Reproduce the records from the line that contains "My Searches (448, 39)" through the line that contains "Careers (49, 2156)", both included. Shift each line's coordinates by adding 102 to every number in them, and keep the rest of each line unchanged.

# start of Stored data

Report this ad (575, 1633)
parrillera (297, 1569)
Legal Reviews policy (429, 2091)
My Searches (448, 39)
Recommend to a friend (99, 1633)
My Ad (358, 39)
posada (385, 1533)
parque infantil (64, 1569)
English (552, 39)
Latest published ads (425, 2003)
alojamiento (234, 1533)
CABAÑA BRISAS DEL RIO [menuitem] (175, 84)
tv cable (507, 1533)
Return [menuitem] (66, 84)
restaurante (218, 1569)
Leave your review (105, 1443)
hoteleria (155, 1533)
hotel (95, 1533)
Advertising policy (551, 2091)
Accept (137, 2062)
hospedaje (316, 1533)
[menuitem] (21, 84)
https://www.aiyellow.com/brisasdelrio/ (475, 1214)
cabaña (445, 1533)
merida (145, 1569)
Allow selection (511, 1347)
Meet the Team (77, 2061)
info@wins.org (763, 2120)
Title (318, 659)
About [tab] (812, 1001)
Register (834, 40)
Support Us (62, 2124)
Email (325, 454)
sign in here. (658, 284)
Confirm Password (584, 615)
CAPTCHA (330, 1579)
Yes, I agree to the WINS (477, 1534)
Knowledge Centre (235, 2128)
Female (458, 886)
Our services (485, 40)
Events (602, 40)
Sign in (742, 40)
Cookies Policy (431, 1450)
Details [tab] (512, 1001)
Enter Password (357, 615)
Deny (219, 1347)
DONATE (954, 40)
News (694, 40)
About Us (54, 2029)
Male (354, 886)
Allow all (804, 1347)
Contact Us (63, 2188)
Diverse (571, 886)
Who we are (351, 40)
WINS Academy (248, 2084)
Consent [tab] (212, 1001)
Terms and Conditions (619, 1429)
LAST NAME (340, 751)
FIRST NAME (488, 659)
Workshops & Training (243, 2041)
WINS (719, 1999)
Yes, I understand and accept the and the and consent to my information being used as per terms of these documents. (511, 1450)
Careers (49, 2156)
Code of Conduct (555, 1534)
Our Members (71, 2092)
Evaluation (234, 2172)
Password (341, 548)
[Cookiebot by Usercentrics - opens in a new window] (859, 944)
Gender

# end of Stored data

> [Full output]
My Searches (550, 141)
Recommend to a friend (201, 1735)
My Ad (460, 141)
posada (487, 1635)
parque infantil (166, 1671)
English (654, 141)
Latest published ads (527, 2105)
alojamiento (336, 1635)
CABAÑA BRISAS DEL RIO [menuitem] (277, 186)
tv cable (609, 1635)
Return [menuitem] (168, 186)
restaurante (320, 1671)
Leave your review (207, 1545)
hoteleria (257, 1635)
hotel (197, 1635)
Advertising policy (653, 2193)
Accept (239, 2164)
hospedaje (418, 1635)
[menuitem] (123, 186)
https://www.aiyellow.com/brisasdelrio/ (577, 1316)
cabaña (547, 1635)
merida (247, 1671)
Allow selection (613, 1449)
Meet the Team (179, 2163)
info@wins.org (865, 2222)
Title (420, 761)
About [tab] (914, 1103)
Register (936, 142)
Support Us (164, 2226)
Email (427, 556)
sign in here. (760, 386)
Confirm Password (686, 717)
CAPTCHA (432, 1681)
Yes, I agree to the WINS (579, 1636)
Knowledge Centre (337, 2230)
Female (560, 988)
Our services (587, 142)
Events (704, 142)
Sign in (844, 142)
Cookies Policy (533, 1552)
Details [tab] (614, 1103)
Enter Password (459, 717)
Deny (321, 1449)
DONATE (1056, 142)
News (796, 142)
About Us (156, 2131)
Male (456, 988)
Allow all (906, 1449)
Contact Us (165, 2290)
Diverse (673, 988)
Who we are (453, 142)
WINS Academy (350, 2186)
Consent [tab] (314, 1103)
Terms and Conditions (721, 1531)
LAST NAME (442, 853)
FIRST NAME (590, 761)
Workshops & Training (345, 2143)
WINS (821, 2101)
Yes, I understand and accept the and the and consent to my information being used as per terms of these documents. (613, 1552)
Careers (151, 2258)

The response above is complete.